師娘往堂中一站,臉對著秦維翰,眼神冷靜而凜冽,盯得原本表現出不在乎神情的秦維翰,也撐不下去了,心虛的收回了那種吊兒郎當的樣子,恭恭敬敬的站著,眼皮垂了下去,周圍一片靜謐。

師娘突然微微一笑,開口了:“我想請問一下三少爺,當初為什麽要認定我們舒苓為結發妻子?”

秦維翰一直吊著的心,想象著一萬種可能,都是被對方兇猛的責問,沒想到會是這樣輕松一個話題,又不知道她問的本意,一時竟不知道怎麽對答,只得吞吞吐吐的說:“因,因為喜歡啊!”

“那麽——”師娘一直盯著秦維翰:“你喜歡她什麽?”

秦維翰一時語塞,支支吾吾了半日才說:“她很美。”

師娘鼻子了哼了一聲,冷笑道:“那麽現在是因為你覺得她不美了,是不是就後悔了。”

一句話說中了秦維翰的心事,他開始流冷汗,說:“沒,沒有啊。”

師娘很平淡的聲音娓娓道來:“如果不是後悔了,你怎麽舍得把你費盡心力娶來的新娘打成這樣?”

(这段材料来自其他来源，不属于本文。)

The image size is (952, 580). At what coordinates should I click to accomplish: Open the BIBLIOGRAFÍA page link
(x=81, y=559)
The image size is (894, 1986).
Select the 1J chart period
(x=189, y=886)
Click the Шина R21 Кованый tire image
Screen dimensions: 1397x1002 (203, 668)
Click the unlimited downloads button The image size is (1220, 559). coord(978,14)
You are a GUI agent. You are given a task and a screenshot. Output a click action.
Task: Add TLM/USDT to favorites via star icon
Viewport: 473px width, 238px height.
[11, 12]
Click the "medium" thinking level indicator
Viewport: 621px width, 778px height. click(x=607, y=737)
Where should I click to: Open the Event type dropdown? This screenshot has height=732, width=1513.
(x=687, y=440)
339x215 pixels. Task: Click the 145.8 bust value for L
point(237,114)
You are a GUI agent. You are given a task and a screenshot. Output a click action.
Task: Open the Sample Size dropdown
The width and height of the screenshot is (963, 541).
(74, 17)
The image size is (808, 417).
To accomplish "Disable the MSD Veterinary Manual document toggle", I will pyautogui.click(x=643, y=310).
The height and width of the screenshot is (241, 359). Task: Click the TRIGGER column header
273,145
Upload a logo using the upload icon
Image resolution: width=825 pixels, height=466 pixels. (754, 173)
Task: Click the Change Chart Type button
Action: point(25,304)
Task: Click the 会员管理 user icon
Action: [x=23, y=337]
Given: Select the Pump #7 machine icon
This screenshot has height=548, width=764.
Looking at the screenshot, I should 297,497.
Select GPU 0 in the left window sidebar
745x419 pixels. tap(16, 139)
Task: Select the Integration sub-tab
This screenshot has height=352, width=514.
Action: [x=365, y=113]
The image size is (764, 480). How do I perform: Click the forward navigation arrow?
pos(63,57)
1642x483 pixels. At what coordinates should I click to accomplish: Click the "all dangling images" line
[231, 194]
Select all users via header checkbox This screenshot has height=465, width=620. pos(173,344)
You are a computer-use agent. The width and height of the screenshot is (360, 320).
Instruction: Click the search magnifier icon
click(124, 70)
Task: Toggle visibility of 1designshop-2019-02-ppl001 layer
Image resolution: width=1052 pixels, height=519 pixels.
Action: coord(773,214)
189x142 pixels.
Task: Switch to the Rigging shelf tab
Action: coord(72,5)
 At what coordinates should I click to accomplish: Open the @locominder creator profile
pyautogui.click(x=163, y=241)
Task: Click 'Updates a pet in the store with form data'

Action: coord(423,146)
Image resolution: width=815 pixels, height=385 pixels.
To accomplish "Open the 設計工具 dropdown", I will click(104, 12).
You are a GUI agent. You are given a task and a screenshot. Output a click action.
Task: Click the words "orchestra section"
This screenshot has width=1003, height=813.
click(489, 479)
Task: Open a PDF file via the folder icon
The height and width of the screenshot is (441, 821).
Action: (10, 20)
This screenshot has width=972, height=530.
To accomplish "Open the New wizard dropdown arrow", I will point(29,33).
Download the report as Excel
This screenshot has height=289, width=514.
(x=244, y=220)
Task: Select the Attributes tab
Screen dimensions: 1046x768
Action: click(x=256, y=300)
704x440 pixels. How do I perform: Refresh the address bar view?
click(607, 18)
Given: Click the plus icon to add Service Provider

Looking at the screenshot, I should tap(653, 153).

秦維翰感到冷汗淋淋的冒,竟一句話說不出來,一碰到師娘那看似平靜卻犀利的眼神就不敢看了,只得幹站著。周圍的人也都怒氣沖沖的盯著他,這種場面太難堪了,秦維翰雙手相互絞著,一會兒就感到手心黏糊糊的。

何媽笑著打破了僵局:“我們三少爺啊,是喜歡三少奶奶的緊,當日了對我們老太太,老爺、太太面前都發了誓的,非三少奶奶不娶,這是我們上上下下都知道的事。至於打少奶奶這件事,確實是我們少爺的錯,這個昨天我們太太昨天已經狠狠批評了我們三少爺。他年少不懂事,喜歡三少奶奶,卻不懂得怎麽去愛惜三少奶奶,為一點點子事,就動了手,下手又沒個輕重,犯下這麽大的錯。不過,我是看著三少爺長大的,了解他的為人,請親家放心,這種事不會再發生了,我們都會看著他的,要他好好敬重三少奶奶。”

師娘冷笑一聲,說:“如果三少爺真的後悔了,就請寫封休書,我們把聘禮如數歸還,三少爺也好另尋良配。秦家一向以仁義著稱,娶回去的新娘子,不能善待,我們舒苓過的不幸福,三少爺未必就能活的快樂。不如一別兩歡,各生歡喜,省的彼此連累。我們唐家班雖然經濟吃緊,但養舒苓還是養得起的。”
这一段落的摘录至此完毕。